You could tell right away that the Cycling Death Review, released today in Toronto, would be a trending topic with the mainstream media.
I showed up 30 minutes early for the press briefing at Xeriscape Park at the corner of Grosvenor Street and University Avenue in Toronto and there wasn't a parking space to be found. CTV, CBC, CityTV and the lot had filled up the street, and the hottest part of this little treed square bordered by the Whitney Block and the Mowat Block in Queen's Park.
Pretty good-sized crowd at the briefing, with camera crews, print media, bloggers, cycling advocates and others. And although the review was passed out prior to the briefing and, in theory, everyone could have just taken off to read it and post their thoughts, pretty much everyone stayed to listen to chief coroner Dr. Andrew McCallum; Toronto West regional supervising coroner Dr. Dan Cass; Share the Road Cycling Coalition's Eleanor McMahon; Patrick Brown, who stood for a number of road-user groups, including Cycle Toronto, 8-80 Cities, Hoof and Cycle and United Senior Citizens of Ontario; and Toronto Police Service Const. Hugh Smith, himself a Can-Bike examiner and co-founding member of the Toronto police cycle patrol.

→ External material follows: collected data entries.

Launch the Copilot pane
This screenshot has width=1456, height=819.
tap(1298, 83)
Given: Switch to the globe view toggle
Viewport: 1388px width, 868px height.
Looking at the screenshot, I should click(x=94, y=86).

Can't blame the Toronto media for turning out in droves: bicycling has been a hot-button issue for the Toronto media, esp. with Toronto Mayor Rob Ford's battle against the so-called "war on cars" and all the buzz about adding and removing bike lanes.
McMahon addressed some of the vitriol, by speaking against the "overheated and irrational environment" that now exists, so over-heated that politicians are trying to figure out what they can do to please cyclists without alienating motorists.
McMahon said that cycling safety is "not a bicyclist versus motorist issue. It is us, it is we. We are all trying to navigate roads that are becoming increasingly crowded."
She might have pushed the envelop a bit too far when she said that "all Ontarians want this to change." Well, clearly, some Ontarians don't want it changed. They are happy with roads full of cars, and bicycles relegated to parks and multi-use trails that are out of sight and out of mind.
She moderated that later, but pointing out that "many" Ontarians want a better cycling environment. The "blame game is not an acceptable refuge," she told the gathering, inviting politicians to stop criticizing and make roads safer for all users.
Hers was the most political, and most passionate, of the addresses. But we'll need more than passion to make change in Ontario. We'll need commitment of cycling advocates and others to take this review and do something with it. Time to hold our politicians' feet to the fire.